— begin EXERCISE INPUTS —

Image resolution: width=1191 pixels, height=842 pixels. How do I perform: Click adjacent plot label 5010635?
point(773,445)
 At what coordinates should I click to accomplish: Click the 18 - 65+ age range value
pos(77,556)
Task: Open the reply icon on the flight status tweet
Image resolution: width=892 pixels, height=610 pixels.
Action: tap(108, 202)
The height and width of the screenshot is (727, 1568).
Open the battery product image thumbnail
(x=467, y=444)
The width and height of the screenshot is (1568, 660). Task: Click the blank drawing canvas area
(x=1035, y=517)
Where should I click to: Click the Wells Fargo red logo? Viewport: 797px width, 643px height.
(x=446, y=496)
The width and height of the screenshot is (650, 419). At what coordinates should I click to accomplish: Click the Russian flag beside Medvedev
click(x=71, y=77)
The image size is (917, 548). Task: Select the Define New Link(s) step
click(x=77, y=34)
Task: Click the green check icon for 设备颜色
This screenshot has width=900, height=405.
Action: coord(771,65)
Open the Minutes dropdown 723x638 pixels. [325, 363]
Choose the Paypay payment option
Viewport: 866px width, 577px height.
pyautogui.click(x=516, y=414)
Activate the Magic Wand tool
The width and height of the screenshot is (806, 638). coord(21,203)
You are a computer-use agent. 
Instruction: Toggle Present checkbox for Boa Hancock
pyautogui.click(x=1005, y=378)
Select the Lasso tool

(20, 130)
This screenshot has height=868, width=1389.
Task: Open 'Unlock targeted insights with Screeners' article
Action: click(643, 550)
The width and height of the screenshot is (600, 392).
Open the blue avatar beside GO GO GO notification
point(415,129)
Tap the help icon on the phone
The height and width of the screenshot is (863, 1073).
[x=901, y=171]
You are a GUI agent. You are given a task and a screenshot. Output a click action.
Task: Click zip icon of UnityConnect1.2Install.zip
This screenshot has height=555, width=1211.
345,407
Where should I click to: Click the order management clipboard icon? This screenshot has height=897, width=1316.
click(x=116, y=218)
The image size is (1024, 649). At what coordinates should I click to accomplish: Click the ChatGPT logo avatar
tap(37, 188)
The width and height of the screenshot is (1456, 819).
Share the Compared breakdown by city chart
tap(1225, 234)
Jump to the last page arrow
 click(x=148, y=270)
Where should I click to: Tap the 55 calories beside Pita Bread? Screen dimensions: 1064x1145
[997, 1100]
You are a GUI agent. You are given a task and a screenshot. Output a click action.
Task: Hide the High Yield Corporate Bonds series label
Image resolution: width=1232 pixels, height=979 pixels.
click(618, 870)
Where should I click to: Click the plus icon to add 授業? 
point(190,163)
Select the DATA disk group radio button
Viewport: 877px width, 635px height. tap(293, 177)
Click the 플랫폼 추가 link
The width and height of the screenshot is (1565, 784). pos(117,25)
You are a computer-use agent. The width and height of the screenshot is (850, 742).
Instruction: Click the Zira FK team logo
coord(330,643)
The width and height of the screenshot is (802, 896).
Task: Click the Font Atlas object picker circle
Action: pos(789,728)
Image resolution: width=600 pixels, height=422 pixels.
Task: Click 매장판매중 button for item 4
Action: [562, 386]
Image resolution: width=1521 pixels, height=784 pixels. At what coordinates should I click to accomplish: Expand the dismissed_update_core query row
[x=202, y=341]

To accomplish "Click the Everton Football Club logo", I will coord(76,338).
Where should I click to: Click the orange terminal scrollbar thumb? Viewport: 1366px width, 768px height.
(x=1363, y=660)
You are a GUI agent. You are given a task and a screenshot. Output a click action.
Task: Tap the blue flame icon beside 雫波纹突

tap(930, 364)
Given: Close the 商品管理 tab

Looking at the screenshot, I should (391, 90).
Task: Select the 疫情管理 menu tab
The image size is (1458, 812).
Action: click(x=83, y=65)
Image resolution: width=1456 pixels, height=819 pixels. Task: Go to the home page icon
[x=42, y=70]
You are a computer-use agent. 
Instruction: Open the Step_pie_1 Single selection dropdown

— end EXERCISE INPUTS —

Which lines in the rows above contain the word "resolution"? Gather every such line and copy it out in full.

> [SOLUTION TO THIS TASK]:
Image resolution: width=1191 pixels, height=842 pixels. How do I perform: Click adjacent plot label 5010635?
Image resolution: width=892 pixels, height=610 pixels.
Image resolution: width=1232 pixels, height=979 pixels.
Image resolution: width=600 pixels, height=422 pixels.
Image resolution: width=1521 pixels, height=784 pixels. At what coordinates should I click to accomplish: Expand the dismissed_update_core query row
Image resolution: width=1456 pixels, height=819 pixels. Task: Go to the home page icon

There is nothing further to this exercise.